Second, we determine that the district court abused its discretion to the extent it found that the substantial-need exception applied. Our review of the Group 2 documents confirms that Lubbers’ notes memorialized his meeting with the other trustees, counsel, Scott, and an independent appraiser. Although Lubbers has since died, Scott was at the meeting and therefore does not have a substantial need for the Group 2 documents. Moreover, Scott can access any pertinent information he may have missed without undue hardship by deposing one of the other attendees. Because the Group 2 documents are protected by the work-product doctrine and the substantial-need exception does not apply, the district court lacked authority to allow Scott to retain the Group 2 documents.

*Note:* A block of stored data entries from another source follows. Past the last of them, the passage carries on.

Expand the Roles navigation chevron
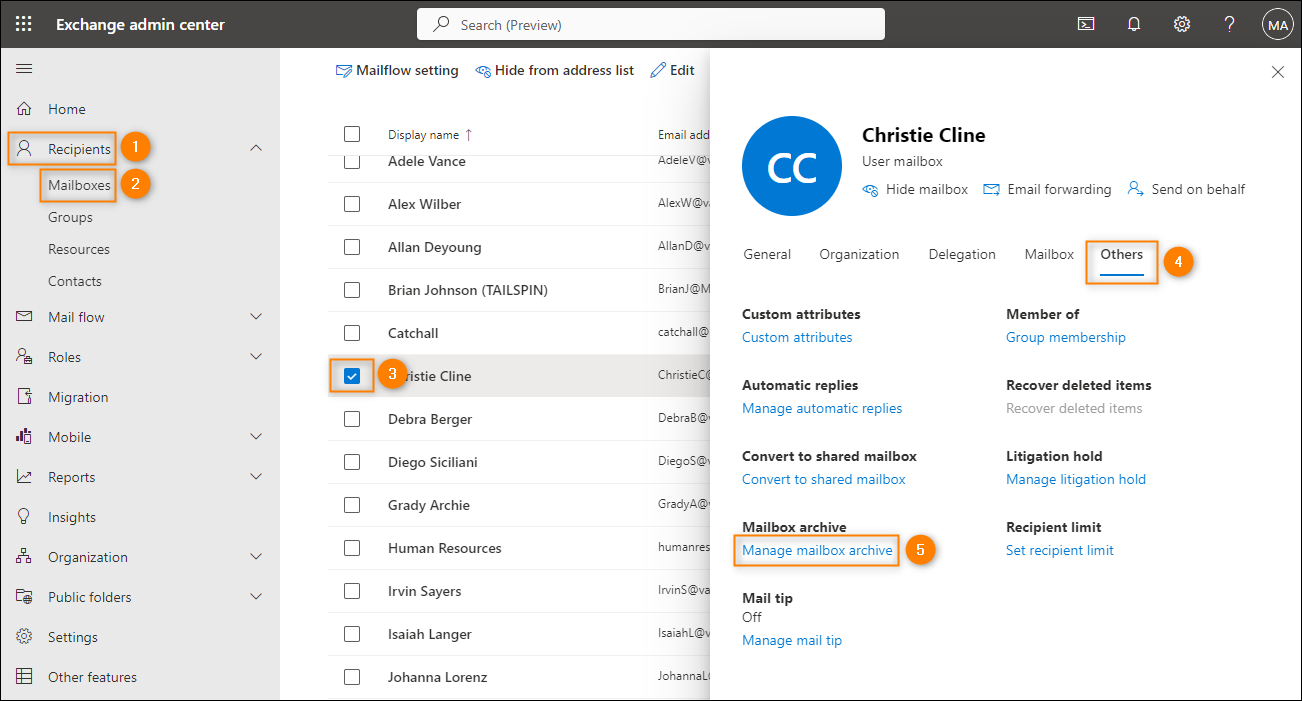Image resolution: width=1302 pixels, height=701 pixels. point(256,357)
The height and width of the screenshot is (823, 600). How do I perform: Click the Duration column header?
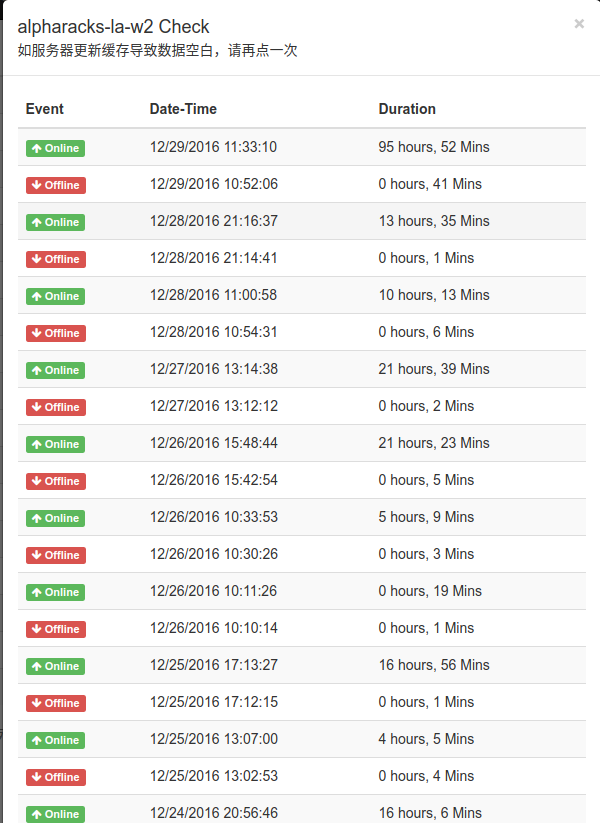(x=407, y=109)
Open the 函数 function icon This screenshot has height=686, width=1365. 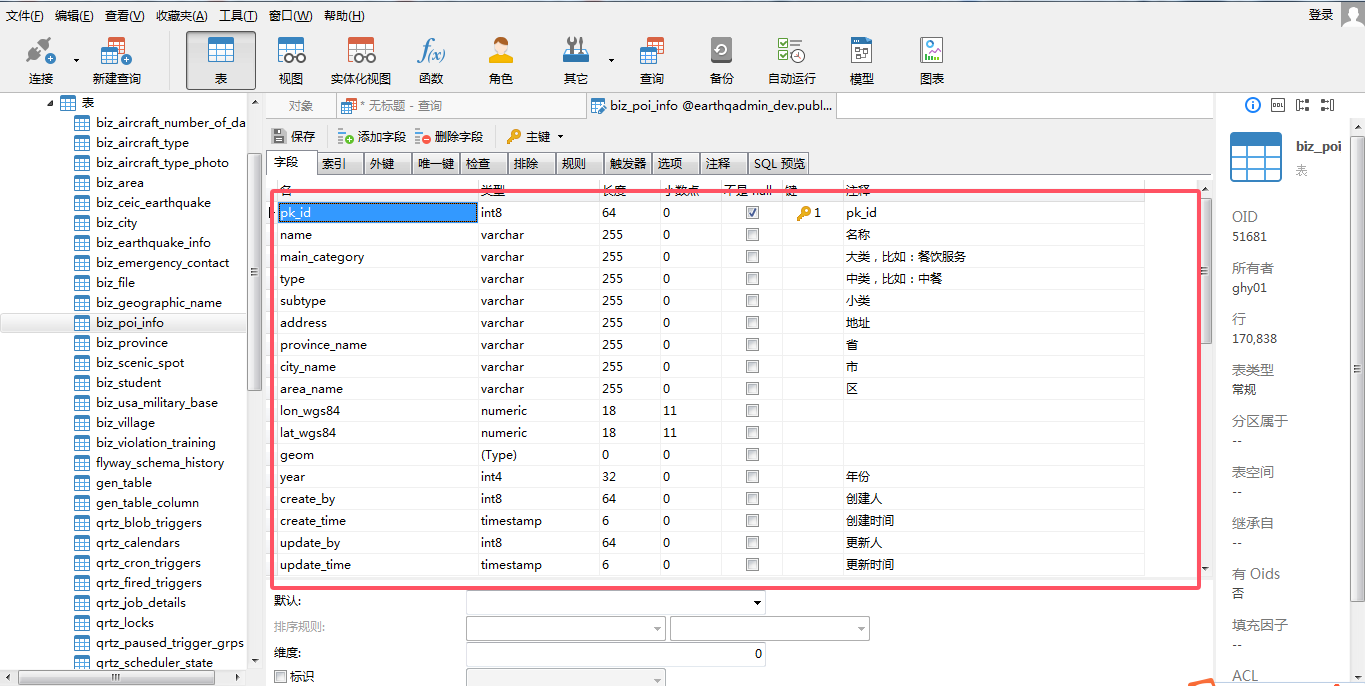click(x=431, y=60)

Because petitioners showed that Lubbers communicated the content of the Group 1 documents to counsel, we determine that these documents are protected by the attorney-client privilege and are therefore undiscoverable. In doing so, we explicitly refuse to recognize by judicial decree the fiduciary exception to the attorney-client privilege and conclude that the common-interest exception to the attorney-client privilege does not apply to this case. Because Lubbers took the notes contained in the Group 2 documents in anticipation of litigation and the substantial-need exception to the work-product doctrine is inapplicable, we determine that the Group 2 documents are protected by the work-product doctrine and are therefore undiscoverable. Accordingly, the district court acted in excess of its jurisdiction in compelling the partial production of the disputed documents. We therefore grant this petition and direct the clerk of this court to issue a writ of prohibition prohibiting the district court from compelling or allowing the production of the disputed documents.